• What you are asked to do:
Can you turn the records from the line containing "I will pos(98,6)." through the line containing "(x=218, y=229)", both included, into a Markdown table with a Row column for the line number and a Content column for the line itself, leaving out any blank lines?

-- BEGIN --

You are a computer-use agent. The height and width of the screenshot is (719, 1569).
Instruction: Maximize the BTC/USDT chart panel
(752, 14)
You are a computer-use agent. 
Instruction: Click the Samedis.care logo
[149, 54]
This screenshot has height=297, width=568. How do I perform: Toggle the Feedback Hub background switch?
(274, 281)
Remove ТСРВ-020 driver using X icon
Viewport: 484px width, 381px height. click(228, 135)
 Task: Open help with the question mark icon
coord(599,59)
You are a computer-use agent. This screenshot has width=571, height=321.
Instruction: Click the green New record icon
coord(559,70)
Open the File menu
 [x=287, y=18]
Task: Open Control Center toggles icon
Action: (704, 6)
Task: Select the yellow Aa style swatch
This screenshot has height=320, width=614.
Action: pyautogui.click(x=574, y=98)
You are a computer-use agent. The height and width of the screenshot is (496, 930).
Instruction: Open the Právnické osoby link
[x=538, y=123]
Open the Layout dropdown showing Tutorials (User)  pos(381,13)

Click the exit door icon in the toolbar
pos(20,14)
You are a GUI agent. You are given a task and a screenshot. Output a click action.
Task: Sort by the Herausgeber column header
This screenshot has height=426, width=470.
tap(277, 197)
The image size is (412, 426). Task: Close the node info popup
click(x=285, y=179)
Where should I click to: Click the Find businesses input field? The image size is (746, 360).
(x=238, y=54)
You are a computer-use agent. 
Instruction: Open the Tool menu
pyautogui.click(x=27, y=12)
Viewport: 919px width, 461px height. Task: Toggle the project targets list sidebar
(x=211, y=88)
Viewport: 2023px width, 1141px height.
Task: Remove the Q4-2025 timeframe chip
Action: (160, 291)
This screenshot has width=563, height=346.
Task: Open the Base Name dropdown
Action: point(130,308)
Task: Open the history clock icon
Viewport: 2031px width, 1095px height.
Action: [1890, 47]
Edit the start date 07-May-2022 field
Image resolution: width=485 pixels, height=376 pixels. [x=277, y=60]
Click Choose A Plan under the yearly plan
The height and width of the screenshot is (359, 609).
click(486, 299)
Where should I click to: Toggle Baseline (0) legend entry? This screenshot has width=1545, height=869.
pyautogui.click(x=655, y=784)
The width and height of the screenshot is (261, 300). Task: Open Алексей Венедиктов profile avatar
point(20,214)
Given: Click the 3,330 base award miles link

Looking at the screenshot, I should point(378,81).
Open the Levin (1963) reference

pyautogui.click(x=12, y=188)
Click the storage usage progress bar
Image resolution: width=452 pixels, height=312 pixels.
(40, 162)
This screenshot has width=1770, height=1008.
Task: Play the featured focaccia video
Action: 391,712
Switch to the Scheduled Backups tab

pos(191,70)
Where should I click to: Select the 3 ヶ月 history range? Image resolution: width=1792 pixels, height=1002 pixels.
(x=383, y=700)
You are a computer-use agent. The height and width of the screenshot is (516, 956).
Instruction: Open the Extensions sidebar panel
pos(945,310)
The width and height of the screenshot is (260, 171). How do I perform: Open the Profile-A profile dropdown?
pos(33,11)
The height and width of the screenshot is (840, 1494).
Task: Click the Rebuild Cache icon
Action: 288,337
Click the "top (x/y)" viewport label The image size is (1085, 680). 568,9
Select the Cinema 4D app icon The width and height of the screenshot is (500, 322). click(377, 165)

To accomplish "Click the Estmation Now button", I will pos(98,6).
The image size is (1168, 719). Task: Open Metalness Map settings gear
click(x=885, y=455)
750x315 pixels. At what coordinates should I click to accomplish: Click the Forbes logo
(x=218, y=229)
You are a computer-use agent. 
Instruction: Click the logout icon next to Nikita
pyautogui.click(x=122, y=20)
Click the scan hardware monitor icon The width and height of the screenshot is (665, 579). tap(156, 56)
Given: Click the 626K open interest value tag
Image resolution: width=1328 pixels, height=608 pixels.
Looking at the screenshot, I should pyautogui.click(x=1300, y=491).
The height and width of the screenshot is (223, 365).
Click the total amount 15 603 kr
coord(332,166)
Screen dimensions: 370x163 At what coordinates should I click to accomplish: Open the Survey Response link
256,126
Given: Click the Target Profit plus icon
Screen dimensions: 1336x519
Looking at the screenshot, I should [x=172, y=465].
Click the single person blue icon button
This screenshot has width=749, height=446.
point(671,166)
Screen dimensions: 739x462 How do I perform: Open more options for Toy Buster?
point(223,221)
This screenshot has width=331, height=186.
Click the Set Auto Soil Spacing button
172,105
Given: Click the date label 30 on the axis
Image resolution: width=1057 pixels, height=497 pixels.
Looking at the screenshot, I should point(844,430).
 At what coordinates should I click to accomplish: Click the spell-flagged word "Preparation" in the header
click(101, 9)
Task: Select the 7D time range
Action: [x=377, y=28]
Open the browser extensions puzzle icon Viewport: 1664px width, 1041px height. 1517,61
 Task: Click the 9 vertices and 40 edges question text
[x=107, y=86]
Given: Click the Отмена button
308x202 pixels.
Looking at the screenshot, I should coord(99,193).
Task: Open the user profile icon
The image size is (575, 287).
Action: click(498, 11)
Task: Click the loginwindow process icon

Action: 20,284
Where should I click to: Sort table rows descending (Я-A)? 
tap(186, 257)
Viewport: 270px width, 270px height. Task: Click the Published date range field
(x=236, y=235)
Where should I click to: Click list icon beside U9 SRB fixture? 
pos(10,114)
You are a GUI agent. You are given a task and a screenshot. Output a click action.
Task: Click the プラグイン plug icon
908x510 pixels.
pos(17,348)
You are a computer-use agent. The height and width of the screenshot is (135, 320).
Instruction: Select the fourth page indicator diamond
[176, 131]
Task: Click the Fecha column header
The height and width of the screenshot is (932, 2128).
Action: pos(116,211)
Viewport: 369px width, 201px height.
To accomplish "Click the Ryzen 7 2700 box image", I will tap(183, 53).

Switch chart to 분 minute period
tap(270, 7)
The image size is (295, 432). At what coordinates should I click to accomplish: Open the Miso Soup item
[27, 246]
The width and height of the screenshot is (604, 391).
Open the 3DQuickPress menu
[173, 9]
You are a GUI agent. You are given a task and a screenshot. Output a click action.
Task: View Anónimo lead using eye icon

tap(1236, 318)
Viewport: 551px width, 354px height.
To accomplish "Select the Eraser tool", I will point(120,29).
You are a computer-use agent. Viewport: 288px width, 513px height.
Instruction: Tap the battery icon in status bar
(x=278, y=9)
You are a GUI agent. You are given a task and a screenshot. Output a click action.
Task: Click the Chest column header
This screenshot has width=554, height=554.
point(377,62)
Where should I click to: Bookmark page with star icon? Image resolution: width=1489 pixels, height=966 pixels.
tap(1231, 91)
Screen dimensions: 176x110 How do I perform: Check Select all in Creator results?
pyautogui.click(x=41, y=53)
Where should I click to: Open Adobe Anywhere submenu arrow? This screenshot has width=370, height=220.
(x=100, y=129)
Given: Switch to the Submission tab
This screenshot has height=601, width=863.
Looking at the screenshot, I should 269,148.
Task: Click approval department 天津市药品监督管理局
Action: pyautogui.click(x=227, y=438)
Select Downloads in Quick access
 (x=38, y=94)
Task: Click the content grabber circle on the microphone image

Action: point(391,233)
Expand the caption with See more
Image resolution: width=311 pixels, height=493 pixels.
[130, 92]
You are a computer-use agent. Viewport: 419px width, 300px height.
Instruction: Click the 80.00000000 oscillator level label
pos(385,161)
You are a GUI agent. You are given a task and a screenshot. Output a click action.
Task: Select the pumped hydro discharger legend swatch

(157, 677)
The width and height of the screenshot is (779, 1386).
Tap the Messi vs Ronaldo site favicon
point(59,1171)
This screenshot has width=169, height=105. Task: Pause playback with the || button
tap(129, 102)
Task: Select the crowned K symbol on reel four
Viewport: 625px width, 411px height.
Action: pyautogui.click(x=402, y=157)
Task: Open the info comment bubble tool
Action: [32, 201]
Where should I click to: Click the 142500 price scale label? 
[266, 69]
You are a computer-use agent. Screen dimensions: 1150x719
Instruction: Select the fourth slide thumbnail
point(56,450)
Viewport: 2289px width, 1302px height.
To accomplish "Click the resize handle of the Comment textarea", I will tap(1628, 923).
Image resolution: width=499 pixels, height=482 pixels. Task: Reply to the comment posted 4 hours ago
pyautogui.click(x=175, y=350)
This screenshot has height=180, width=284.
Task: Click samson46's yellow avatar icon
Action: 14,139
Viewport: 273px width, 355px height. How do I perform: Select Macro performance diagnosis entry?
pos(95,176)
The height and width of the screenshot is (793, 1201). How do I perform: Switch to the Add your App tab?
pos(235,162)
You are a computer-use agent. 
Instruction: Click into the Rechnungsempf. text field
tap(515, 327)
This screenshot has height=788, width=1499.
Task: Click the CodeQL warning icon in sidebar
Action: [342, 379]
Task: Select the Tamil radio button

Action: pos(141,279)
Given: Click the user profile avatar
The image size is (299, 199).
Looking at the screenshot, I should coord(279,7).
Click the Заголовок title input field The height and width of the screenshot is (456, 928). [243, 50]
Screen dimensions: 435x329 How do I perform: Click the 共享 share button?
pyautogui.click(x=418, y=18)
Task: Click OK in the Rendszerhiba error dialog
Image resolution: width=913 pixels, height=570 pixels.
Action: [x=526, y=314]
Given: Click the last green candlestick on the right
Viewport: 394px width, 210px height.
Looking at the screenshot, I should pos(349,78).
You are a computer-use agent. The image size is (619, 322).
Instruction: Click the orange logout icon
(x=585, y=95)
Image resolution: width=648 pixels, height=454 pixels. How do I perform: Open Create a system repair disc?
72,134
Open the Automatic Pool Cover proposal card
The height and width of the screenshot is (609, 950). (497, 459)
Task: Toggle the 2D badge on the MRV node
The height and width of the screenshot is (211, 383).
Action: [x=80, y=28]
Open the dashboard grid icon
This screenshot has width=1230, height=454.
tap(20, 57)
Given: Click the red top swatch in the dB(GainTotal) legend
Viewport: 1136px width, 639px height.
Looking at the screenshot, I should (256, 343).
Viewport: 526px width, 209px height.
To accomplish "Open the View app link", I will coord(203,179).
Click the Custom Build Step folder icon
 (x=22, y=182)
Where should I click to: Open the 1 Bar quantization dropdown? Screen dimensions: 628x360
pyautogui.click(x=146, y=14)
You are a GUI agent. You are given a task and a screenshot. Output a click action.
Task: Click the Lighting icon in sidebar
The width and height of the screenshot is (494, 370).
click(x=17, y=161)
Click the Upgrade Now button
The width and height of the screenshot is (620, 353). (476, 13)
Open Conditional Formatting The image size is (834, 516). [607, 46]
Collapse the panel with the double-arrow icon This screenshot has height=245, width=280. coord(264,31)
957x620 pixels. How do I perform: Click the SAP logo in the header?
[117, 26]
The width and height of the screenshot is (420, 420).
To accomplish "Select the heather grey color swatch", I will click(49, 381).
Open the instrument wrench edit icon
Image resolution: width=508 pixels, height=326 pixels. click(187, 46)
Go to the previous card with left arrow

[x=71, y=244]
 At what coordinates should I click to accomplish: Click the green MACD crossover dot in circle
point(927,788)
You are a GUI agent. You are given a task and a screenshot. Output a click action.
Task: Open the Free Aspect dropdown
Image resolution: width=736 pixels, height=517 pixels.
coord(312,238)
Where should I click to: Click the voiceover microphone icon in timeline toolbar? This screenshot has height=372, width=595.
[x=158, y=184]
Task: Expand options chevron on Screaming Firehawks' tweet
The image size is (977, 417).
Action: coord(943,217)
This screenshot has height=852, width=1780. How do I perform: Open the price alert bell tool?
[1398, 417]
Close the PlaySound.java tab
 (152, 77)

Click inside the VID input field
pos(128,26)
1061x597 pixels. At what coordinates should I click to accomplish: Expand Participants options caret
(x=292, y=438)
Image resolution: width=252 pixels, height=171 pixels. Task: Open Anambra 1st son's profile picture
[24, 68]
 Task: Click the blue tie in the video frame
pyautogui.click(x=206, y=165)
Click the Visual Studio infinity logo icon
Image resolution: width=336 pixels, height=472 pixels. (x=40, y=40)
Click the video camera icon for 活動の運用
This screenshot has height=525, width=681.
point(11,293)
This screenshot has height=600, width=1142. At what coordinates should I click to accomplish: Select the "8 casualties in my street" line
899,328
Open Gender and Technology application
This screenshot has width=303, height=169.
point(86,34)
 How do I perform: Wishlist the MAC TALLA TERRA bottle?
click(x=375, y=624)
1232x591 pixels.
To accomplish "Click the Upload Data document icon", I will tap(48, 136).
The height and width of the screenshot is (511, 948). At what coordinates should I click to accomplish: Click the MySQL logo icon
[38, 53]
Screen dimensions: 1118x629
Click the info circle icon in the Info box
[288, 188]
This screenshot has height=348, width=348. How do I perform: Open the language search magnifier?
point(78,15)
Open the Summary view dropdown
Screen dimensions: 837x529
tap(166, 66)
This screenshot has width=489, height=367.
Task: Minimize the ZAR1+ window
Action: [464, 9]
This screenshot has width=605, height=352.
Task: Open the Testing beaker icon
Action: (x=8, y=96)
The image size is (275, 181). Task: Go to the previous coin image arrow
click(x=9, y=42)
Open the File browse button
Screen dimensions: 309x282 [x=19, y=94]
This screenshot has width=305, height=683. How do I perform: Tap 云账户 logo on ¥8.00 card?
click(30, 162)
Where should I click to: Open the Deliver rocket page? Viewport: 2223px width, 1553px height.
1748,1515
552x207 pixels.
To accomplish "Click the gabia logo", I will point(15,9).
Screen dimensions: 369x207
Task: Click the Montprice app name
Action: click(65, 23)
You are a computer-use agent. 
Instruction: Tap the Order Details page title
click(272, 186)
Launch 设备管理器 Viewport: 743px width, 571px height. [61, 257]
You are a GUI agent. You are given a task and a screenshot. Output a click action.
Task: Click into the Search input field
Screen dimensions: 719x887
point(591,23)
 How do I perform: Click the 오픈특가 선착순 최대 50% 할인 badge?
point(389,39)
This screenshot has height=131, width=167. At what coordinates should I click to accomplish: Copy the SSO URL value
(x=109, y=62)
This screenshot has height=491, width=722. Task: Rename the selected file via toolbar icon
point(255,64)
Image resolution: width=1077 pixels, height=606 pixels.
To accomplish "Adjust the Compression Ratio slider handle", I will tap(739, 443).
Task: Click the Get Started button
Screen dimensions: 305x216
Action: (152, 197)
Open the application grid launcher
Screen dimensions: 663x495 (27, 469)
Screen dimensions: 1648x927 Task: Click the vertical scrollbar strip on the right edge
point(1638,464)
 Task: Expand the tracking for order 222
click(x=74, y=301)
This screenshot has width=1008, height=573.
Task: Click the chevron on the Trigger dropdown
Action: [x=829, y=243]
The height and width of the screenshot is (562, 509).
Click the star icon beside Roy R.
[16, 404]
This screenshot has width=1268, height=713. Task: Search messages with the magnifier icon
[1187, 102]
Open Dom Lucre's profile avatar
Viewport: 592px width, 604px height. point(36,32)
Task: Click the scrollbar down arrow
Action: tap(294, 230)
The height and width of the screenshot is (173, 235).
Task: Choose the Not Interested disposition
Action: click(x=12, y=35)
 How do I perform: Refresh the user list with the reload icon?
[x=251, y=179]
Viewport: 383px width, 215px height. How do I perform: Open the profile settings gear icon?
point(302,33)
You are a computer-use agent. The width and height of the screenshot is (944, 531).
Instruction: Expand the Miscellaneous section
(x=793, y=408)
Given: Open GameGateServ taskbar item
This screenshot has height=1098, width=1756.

-- END --

• The answer:
| Row | Content |
|---|---|
| 1 | To accomplish "Click the Estmation Now button", I will pos(98,6). |
| 2 | The image size is (1168, 719). Task: Open Metalness Map settings gear |
| 3 | click(x=885, y=455) |
| 4 | 750x315 pixels. At what coordinates should I click to accomplish: Click the Forbes logo |
| 5 | (x=218, y=229) |